Nationaal park Bordzjomi-Charagaoeli

natuurgebied in Georgië

Het Nationaal park Bordzjomi-Charagaoeli (Georgisch: ბორჯომ-ხარაგაულის ეროვნული პარკი, bordzjom-charagaoelis erovnoeli parki) is een beschermd gebied in Centraal-Georgië, gelegen ten zuidwesten van de hoofdstad Tbilisi in de Kleine Kaukasus. Het is een van de grootste nationale parken van Europa.

Nationaal park Bordzjomi-Charagaoeli
Nationaal park
Nationaal park Bordzjomi-Charagaoeli (Georgië)
Nationaal park Bordzjomi-Charagaoeli
Situering
Land Vlag van Georgië Georgië
Coördinaten 41° 50′ NB, 43° 8′ OL
Informatie
IUCN-categorie II (Nationaal park)
Oppervlakte ruim 760 km²
Opgericht 1995
Foto's
Het Nationaal Park
Het Bordzjomi-Charagaoeli Nationaal Park nabij Bordzjomi

Het nationale park heeft een oppervlakte van ruim 760 km², bijna 1% van het totale grondgebied van Georgië. Het Nationaal park Bordzjomi-Charagaoeli werd opgericht in 1995 en officieel geopend in 2001.

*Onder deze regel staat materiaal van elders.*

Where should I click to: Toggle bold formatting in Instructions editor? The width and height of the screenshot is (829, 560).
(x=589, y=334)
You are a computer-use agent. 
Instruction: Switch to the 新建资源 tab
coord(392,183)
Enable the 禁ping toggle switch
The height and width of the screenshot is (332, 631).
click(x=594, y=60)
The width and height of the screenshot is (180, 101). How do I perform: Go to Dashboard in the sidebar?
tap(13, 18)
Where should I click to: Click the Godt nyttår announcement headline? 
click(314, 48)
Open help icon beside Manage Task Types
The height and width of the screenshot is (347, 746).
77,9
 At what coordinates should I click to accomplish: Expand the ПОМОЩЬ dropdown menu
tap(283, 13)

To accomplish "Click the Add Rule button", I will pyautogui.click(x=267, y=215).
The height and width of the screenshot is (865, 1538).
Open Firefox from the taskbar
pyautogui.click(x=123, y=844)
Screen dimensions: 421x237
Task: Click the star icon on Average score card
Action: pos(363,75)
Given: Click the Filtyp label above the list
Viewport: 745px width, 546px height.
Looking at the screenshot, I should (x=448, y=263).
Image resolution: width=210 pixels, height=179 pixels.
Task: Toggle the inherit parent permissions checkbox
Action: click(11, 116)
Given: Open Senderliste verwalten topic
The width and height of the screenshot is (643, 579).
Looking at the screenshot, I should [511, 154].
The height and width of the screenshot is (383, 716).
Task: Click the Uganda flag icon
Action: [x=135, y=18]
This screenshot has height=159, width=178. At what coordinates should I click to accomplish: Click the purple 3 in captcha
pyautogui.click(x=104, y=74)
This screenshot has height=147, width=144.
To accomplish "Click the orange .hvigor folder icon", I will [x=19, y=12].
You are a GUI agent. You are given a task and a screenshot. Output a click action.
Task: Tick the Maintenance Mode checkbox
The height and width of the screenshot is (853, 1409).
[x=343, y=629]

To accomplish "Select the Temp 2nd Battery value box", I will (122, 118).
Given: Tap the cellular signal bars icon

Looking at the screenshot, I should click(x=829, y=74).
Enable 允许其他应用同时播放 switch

Het bijzondere aan het park is de zeer grote variatie aan geografische en ecologische zones, landschappen, historische monumenten en de rijke flora en fauna. De toeristische infrastructuur ontwikkelt zich de laatste decennia snel.

Historie bewerken

De geschiedenis van het park gaat terug tot de Middeleeuwen, toen het vooral door de aristocratie voor de jacht werd gebruikt. Toen Georgië deel van het Russische rijk werd, was de toenmalige gouverneur van Transkaukasië, Michaël Nikolajevitsj van Rusland zo onder de indruk van de pracht van het gebied dat hij er zijn zomerresidentie liet bouwen. Hij legde beperkingen op aan de jacht en aan de houtkap waardoor de basis werd gelegd voor een meer op natuurbescherming gericht beheer van het gebied. In 1995, werd het Nationaal Park Bordzjomi-Charagaoeli gesticht met hulp van het WWF en de Duitse regering.

Milieuproblemen bewerken

De Bakoe-Tbilisi-Ceyhan-pijpleiding loopt langs de rand van het gebied en gaat dwars door het stroomgebied van rivieren die onderdeel van het park zijn. Daarom vormt deze pijpleiding een bedreiging voor het park.[1] Verschillende milieugroepen tekenden protest aan, vanwege de aantasting van de ecosystemen bij de aanleg. Bovendien maken frequent optredende aardverschuivingen de pijpleiding potentieel kwetsbaar, waardoor olierampen in het stoomgebied kunnen optreden. Ook wezen ze op de negatieve effecten van de aanleg op waterbronnen die essentieel zijn voor een belangrijk exportproduct: Bordzjomi-mineraalwater.[2] In 2008 brandde ruim 300 ha bos af, hetgeen volgens Georgië een vorm van ecocide was door Rusland.[3]